Les 7 et 8 octobre 2019, des assises préparatoires du Dialogue national inclusif ont eu lieu dans 605 communes sur les 703 opérationnelles. Les 14 et 15 octobre 2019, c’était le tour des cercles, régions et du District de Bamako. L’objectif était de débattre des problèmes auxquels est confronté le pays et en retour, proposer des pistes de solutions pour une sortie définitive de la crise qui sévit dans notre pays. Ainsi, les conclusions de ce round au niveau décentralisé qui portent sur des questions relatives à l’insécurité, à la paix, à la cohésion sociale et à la mauvaise gouvernance, devraient être largement débattues au cours du dialogue proprement dit, en plus de celles qui seront retenues au niveau des cercles et régions. 

Le démarrage du processus à travers ces premières concertations est à saluer, même si son caractère inclusif reste toujours à craindre. Sans faire l’avocat du diable, aller à ce dialogue en rang dispersé, sans des parties intégrantes comme l’opposition et d’autres regroupements de la société civile, constituent une erreur. Ce dialogue doit avoir l’adhésion de toutes les forces vives de la nation pour parler de l’essentiel. Il s’agit de trouver le cadre idéal et respectueux permettant à chaque organisation et regroupement de se sentir intéressés et de travailler dans la confiance pour proposer des solutions pour la sortie définitive de la crise qui secoue le pays depuis 2012.

Pour ce faire, toute fierté, toute rancune ou colère doivent être mises de côté au nom de l’intérêt général du pays. C’est pourquoi, le premier dialogue doit être celui entre le pouvoir et la classe politique (majorité et opposition), ainsi que les organisations de la société civile afin de trouver l’adhésion de tous et de se mettre d’accord sur un mécanisme de conduite du processus. C’est après cela que les discussions devraient être organisées au sein des communautés au niveau décentralisé, déconcentré, jusqu’au niveau national.

Il faut surtout éviter un dialogue bâclé qui ne rimera à rien mais serait plutôt une lourde dépense pour un piètre résultat incapable de changer la situation actuelle du pays. Déjà, à Tombouctou, les leaders religieux ont rejeté les conclusions des assises communales. Parce que tout simplement, ils disent ne pas se reconnaître dans les recommandations issues de ces deux jours de concertations. Autrement dit, leurs propositions n’ont pas été prises en compte dans les conclusions finales. Autre chose, ces leaders pensent que ces concertations n'ont pas été inclusives pour la simple raison qu’elles ne se sont tenues que dans la seule commune urbaine de Tombouctou.
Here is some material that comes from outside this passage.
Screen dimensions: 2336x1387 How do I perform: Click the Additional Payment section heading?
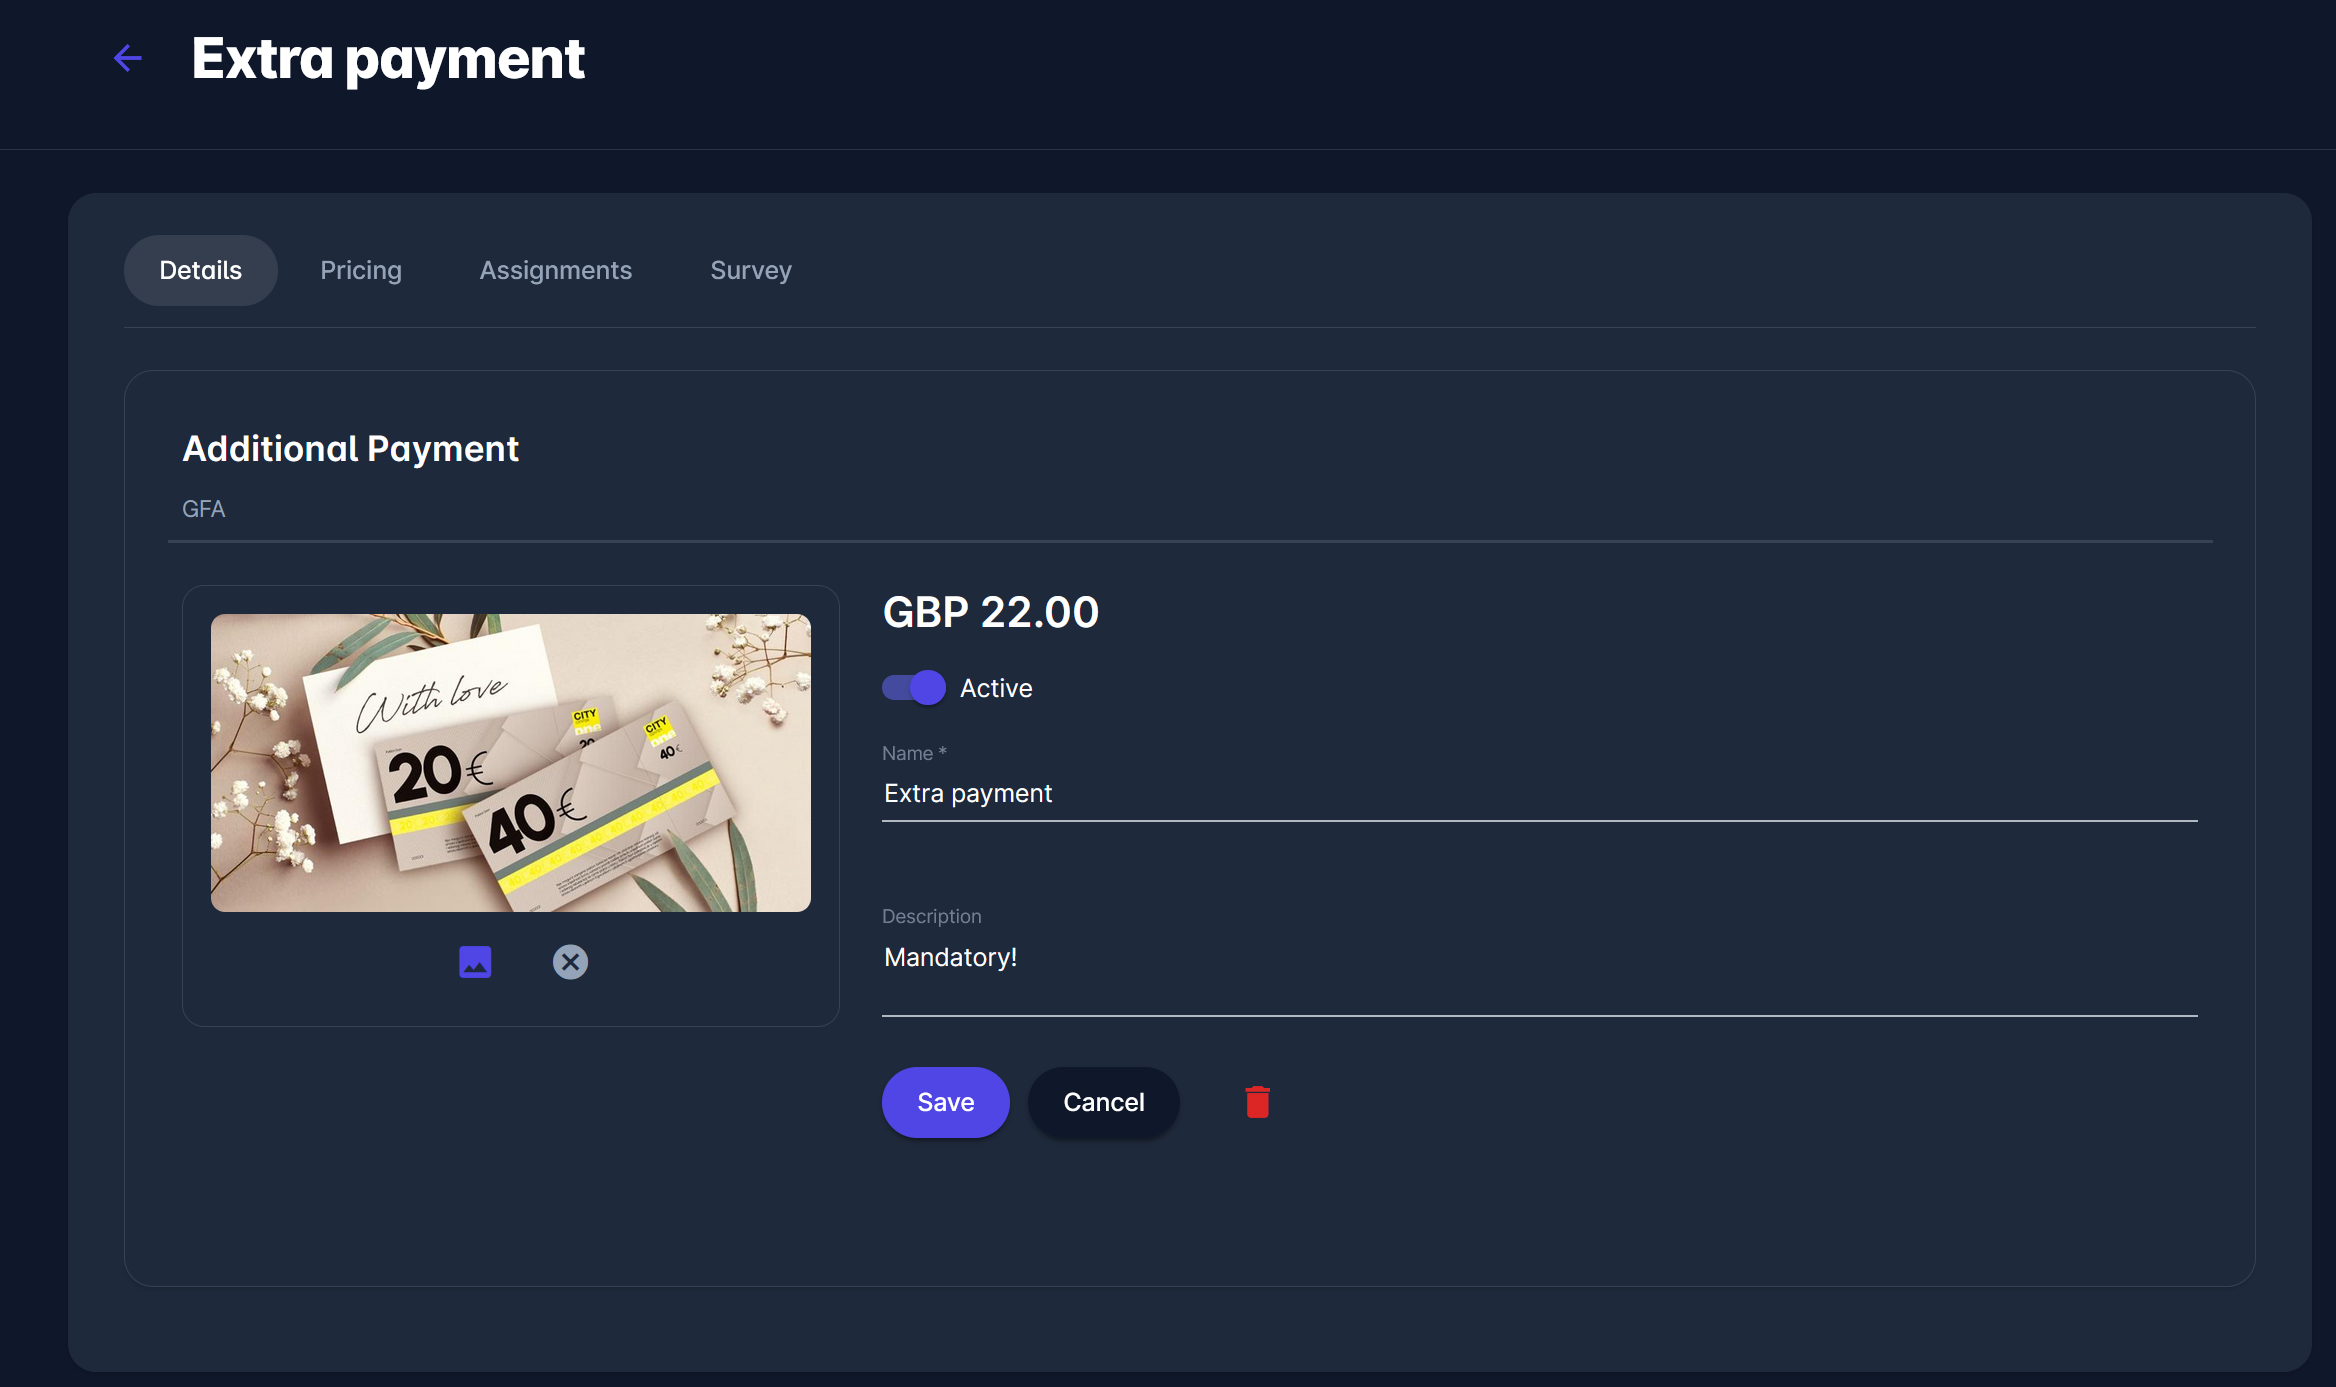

Pour la réussite de ce dialogue, les décisions et démarches unilatérales sans consulter les populations concernées doivent être évitées. Car, elles constituent des erreurs qui peuvent impacter négativement le processus. Si, pour des raisons de sécurité, les assisses ne peuvent pas se tenir dans une localité, cela doit être discuté avec les populations qui sont d’ailleurs les vraies cibles, afin de trouver un accord et un cadre approprié permettant à ces populations de participer aux débats dans un lieu accepté de tous. Certes, tout le monde ne peut pas y prendre part, mais les délégués doivent forcément être des personnes désignées par consensus et venues des localités concernées.

Une chose doit être claire dans la tête de chacun, malgré l’urgence, le dialogue doit prendre le temps qu’il faudra afin d’être l’ultime solution à la situation actuelle du pays.